Wirklich interessant ist aber der folgende Absatz:
Gegenstand der verfassungsrechtlichen Prüfung ist im Übrigen nicht die Frage, ob eine künstliche Befruchtung bei nicht miteinander verheirateten Paaren durchgeführt werden darf. Das Grundgesetz steht einer solchen medizinischen Maßnahme unzweifelhaft nicht entgegen. Zu entscheiden ist im Rahmen der Vorlage ausschließlich darüber, ob der Gesetzgeber die Leistungen der Krankenversicherung aus Anlass einer künstlichen Befruchtung auf Ehepaare beschränken darf.
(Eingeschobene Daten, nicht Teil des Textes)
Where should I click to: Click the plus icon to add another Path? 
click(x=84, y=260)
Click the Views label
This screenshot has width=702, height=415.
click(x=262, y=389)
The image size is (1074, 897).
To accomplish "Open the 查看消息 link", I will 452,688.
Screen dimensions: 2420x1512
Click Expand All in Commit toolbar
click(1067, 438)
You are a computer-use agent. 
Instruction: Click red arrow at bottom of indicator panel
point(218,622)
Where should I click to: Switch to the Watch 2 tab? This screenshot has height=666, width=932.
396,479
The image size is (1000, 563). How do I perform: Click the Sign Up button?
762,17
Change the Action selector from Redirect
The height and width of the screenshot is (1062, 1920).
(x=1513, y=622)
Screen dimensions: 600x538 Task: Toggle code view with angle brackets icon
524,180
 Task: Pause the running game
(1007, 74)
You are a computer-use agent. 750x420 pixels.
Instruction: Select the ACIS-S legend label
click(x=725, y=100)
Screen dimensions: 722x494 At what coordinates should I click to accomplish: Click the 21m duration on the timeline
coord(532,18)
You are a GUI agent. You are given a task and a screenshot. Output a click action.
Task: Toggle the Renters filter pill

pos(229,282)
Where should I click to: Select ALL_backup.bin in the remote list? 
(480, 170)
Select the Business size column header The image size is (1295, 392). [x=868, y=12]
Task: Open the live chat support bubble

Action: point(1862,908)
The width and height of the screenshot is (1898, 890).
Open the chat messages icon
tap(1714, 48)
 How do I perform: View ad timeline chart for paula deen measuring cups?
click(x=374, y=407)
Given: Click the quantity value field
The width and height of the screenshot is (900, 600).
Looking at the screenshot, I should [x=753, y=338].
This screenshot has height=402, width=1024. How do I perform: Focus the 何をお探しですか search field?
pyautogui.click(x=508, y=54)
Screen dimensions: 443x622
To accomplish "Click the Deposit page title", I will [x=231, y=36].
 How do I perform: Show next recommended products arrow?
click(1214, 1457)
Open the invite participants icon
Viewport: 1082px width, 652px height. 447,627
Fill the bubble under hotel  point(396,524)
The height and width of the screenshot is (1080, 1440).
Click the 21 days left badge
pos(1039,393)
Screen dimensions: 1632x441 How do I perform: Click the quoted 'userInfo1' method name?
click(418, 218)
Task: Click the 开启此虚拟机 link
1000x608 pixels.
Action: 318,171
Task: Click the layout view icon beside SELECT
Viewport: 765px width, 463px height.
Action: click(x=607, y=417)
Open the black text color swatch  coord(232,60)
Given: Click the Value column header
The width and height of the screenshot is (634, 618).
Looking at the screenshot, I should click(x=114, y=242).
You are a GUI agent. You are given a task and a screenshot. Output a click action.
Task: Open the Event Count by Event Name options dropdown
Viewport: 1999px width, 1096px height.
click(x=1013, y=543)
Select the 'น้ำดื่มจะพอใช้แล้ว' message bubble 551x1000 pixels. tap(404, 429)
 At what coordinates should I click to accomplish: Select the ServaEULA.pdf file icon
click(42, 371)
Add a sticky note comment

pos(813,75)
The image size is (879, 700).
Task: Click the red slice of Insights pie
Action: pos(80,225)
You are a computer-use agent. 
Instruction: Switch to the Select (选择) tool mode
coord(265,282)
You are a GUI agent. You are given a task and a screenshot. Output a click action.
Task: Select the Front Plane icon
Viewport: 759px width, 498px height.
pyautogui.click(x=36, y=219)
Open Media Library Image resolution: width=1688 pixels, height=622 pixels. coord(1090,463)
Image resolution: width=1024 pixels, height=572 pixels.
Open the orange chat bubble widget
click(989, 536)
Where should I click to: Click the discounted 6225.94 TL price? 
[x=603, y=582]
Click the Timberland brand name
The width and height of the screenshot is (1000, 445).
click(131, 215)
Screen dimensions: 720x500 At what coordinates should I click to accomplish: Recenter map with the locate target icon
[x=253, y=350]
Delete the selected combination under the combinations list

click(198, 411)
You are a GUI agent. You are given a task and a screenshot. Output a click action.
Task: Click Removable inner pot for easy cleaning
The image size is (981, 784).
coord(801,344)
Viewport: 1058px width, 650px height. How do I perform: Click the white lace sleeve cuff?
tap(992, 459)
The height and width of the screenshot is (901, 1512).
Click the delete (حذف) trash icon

Einem regelmäßigen Leser der Entscheidungen des BVerfG springt dieser Absatz ins Auge. Denn es ist selten, dass das Gericht sich die Mühe macht, ausdrücklich darauf hinzuweisen, um was es gerade nicht geht. Wenn so etwas einmal passiert, dann eher in Fällen, in denen diese Frage nicht ohne weiteres ersichtlich ist oder zuvor von einem der Beteiligten problematisiert wurde. (Im vorliegenden Fall wäre ich nach Lektüre des Urteils bis zu dieser Stelle nie auf die Idee gekommen, dass es in dem Verfahren auch um die Zulässigkeit einer "außerehelichen künstlichen Befruchtung" als solche gehen könnte. Angesichts der eindeutigen Vorlagefrage ist dieser Gedanke doch eher abseitig, zumal keiner der Beteiligten irgend etwas in diese Richtung geäußert hat.) Der Gipfel ist aber, dass das BVerfG gleich im Anschluss an die Feststellung, dass es sich nicht mit der Frage der verfassungsrechtlichen Zulässigkeit der außerehelichen künstlichen Befruchtung befassen wird, genau diese Frage ohne jegliche inhaltliche Begründung ausdrücklich und eindeutig beantwortet. Rhetorisch finde ich das sehr pfiffig, ansonsten ist es einfach nur Show, und die hat in BVerfG-Urteilen nichts verloren.